Herod nodded, backing up.
The door slammed in front of him, the edges going red.
"SECURITY LOCKDOWN" appeared over the door.
Herod stood there for a long moment.
"Sam, did you get any of that?" Herod asked.
There was just silence.
Herod looked down at Wally.
"What the hell is going on?"
Wally just beeped.
He didn't have any answers either.
Chapter Thirty-Seven
The massive wedge-shaped ships streaked into existence only a few light seconds from the planet. One after another, in rapid succession, they appeared, until a formation of twenty-five of them, surrounding one three times as massive, hung in the blackness of space.

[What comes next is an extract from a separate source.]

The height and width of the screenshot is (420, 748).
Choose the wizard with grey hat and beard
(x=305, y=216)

Satellites chirped out warnings for the ships to stay away, that they were not welcome, that the ships needed to leave immediately or face a strongly worded rebuke as well as a letter of disapproval to their superiors.

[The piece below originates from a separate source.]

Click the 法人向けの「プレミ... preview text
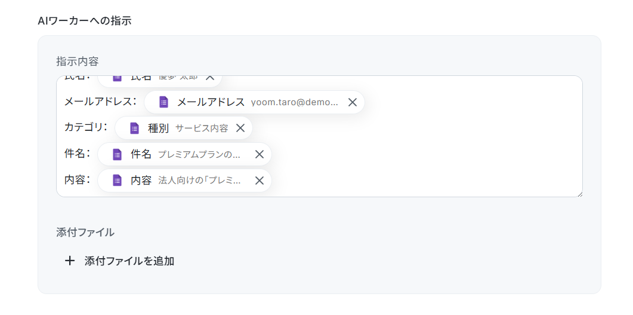The width and height of the screenshot is (633, 315). [x=199, y=180]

The ships ignored it, moving in at a stately pace, until they orbited the planet.
There were signals from the planet.
Automated. Emergency Alert System messages. Pleas for assistance from desperate people, long dead, the message on an automatic loop. Warnings to stay away from the planet. Visual loops of the devastation and the disaster that had turned into horror.
From the largest ship a shuttle emerged, bracketed by four heavy bulky looking troop transports, all of them followed by nearly a hundred small agile craft. The ship dropped down through the atmosphere, the sleek ships following. Finally, it stopped at the edge of one of the smaller continents.
Humans staggered from buildings, alleys, crawled out from under cars, and began to move toward the heavy troop transports around the smaller shuttle. Overhead the sleek craft moved in a steady organized pattern.
The humans staggered forward, opening their mouths and emitting a longing groan of need and dismay.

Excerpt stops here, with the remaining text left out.